Kedua, pemerintah mempunyai kemampuan yang tak tertandingi dalam menggunakan kekerasan. Pemerintah Nigeria memaksa uang tunai keluar dari jalanan dan sekarang pemerintah Bahama berencana memaksa bank untuk mendistribusikan CBDC. Tidak ada bisnis yang memiliki kekuatan seperti ini.

Tidak ada bisnis yang memaksa orang untuk menggunakan Bitcoin (BTC), Ether (ETH), atau mata uang kripto lainnya. Bahkan Ripple – perusahaan yang bekerja sama dengan beberapa bank sentral untuk mengembangkan CBDC – tidak mampu memaksa masyarakat untuk menggunakan mata uang kripto miliknya sendiri, XRP (XRP). Namun, meskipun CBDC baru ada selama beberapa tahun, kini ada dua contoh jelas dari dua pemerintahan yang sangat berbeda yang menggunakan suatu bentuk kekerasan.

Sebagai aturan umum, para gubernur bank sentral (dan semua pejabat pemerintah) sebaiknya mengingat bahwa jika sesuatu harus dipaksakan, hal tersebut mungkin bukan ide yang baik. CBDC tidak terkecuali dalam aturan ini.

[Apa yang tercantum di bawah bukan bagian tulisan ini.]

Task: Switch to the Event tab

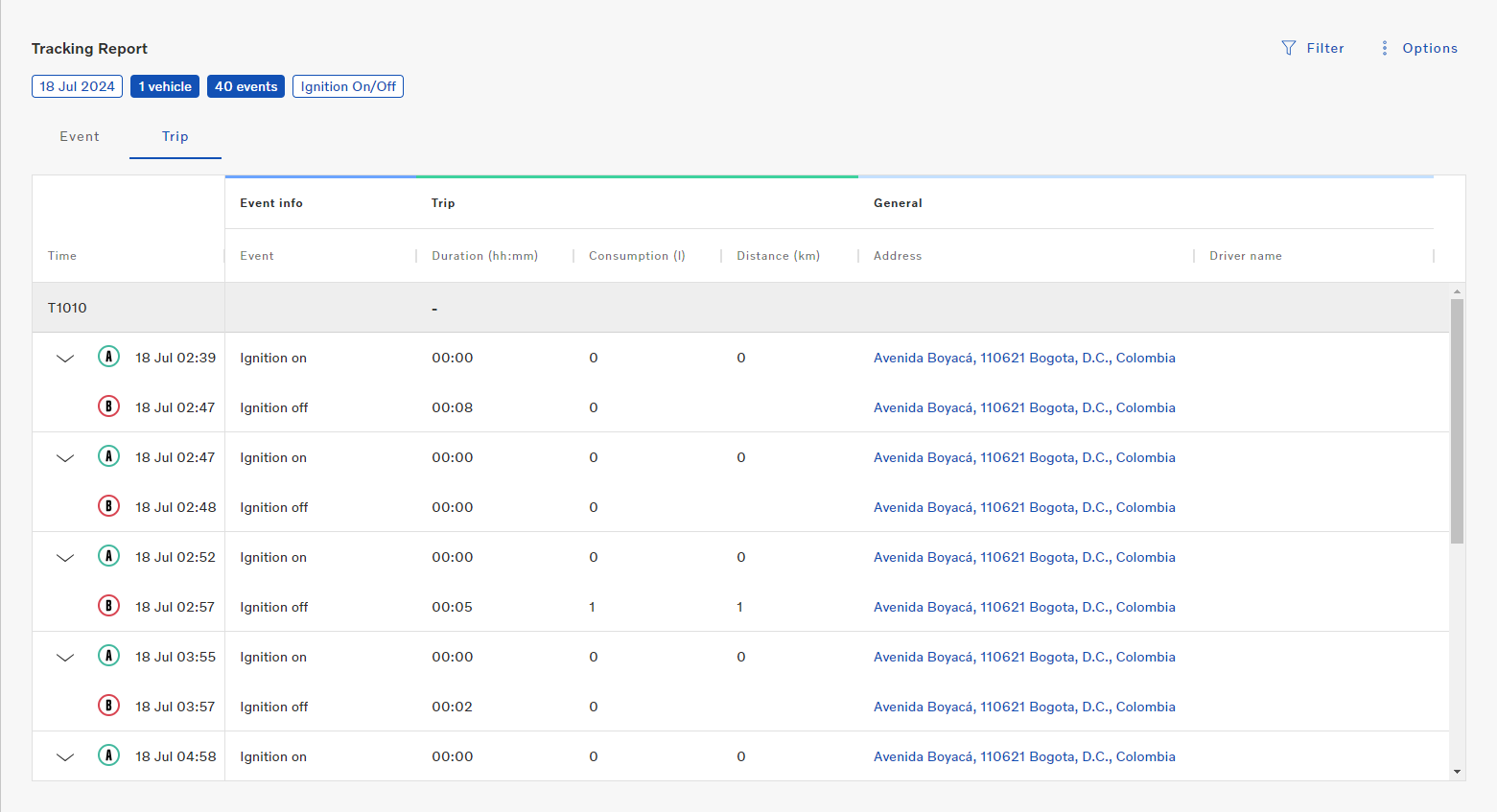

Nicholas Anthony adalah tamu untuk Cointelegraph dan analis kebijakan di Pusat Alternatif Moneter dan Keuangan Institut Cato. Dia adalah penulis Serangan terhadap Kripto dari Undang-Undang Investasi Infrastruktur dan Ketenagakerjaan: Mempertanyakan Alasan Ketentuan Mata Uang Kripto dan Hak atas Privasi Finansial: Membuat Kerangka Kerja yang Lebih Baik untuk Privasi Finansial di Era Digital.

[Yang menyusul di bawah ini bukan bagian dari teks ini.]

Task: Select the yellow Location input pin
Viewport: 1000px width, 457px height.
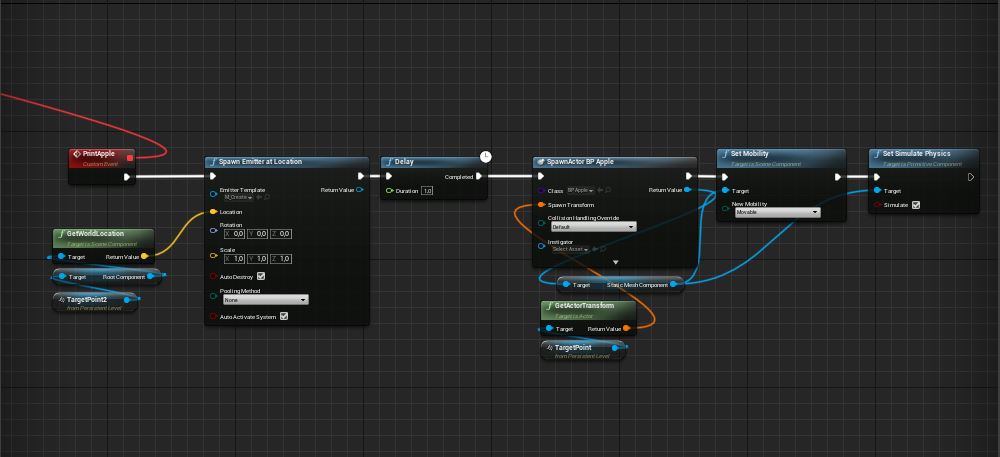Action: [x=213, y=212]
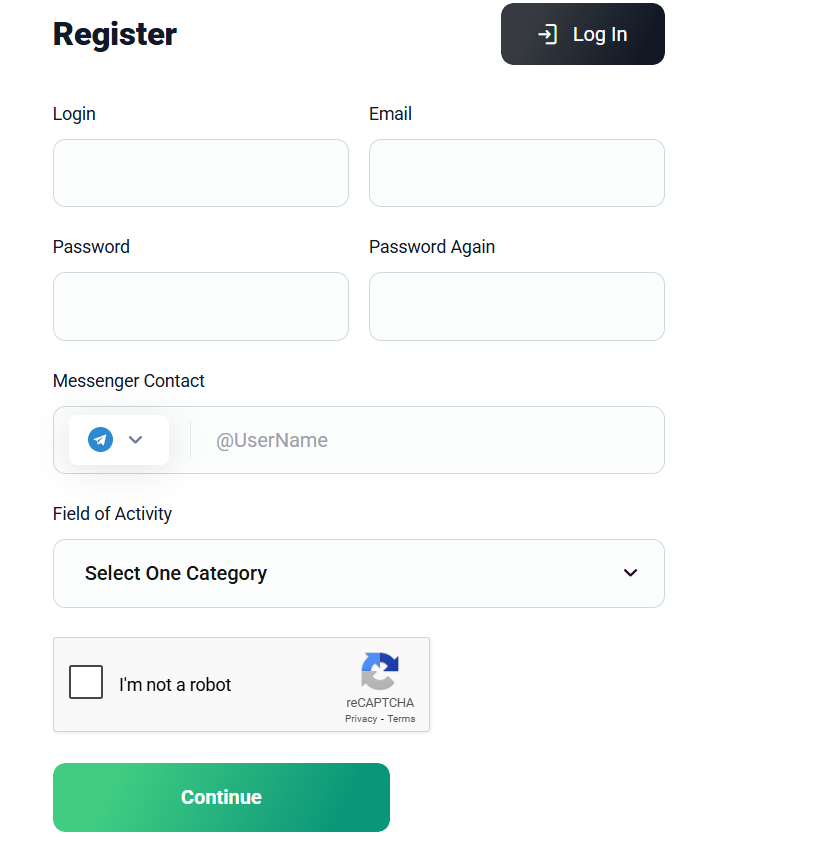Click the Field of Activity label

point(112,514)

Artikel ini ditujukan untuk tujuan informasi umum dan tidak dimaksudkan dan tidak boleh dianggap sebagai nasihat hukum atau investasi. Pandangan, pemikiran, dan opini yang diungkapkan di sini adalah milik penulis sendiri dan tidak mencerminkan atau mewakili pandangan dan opini Cointelegraph.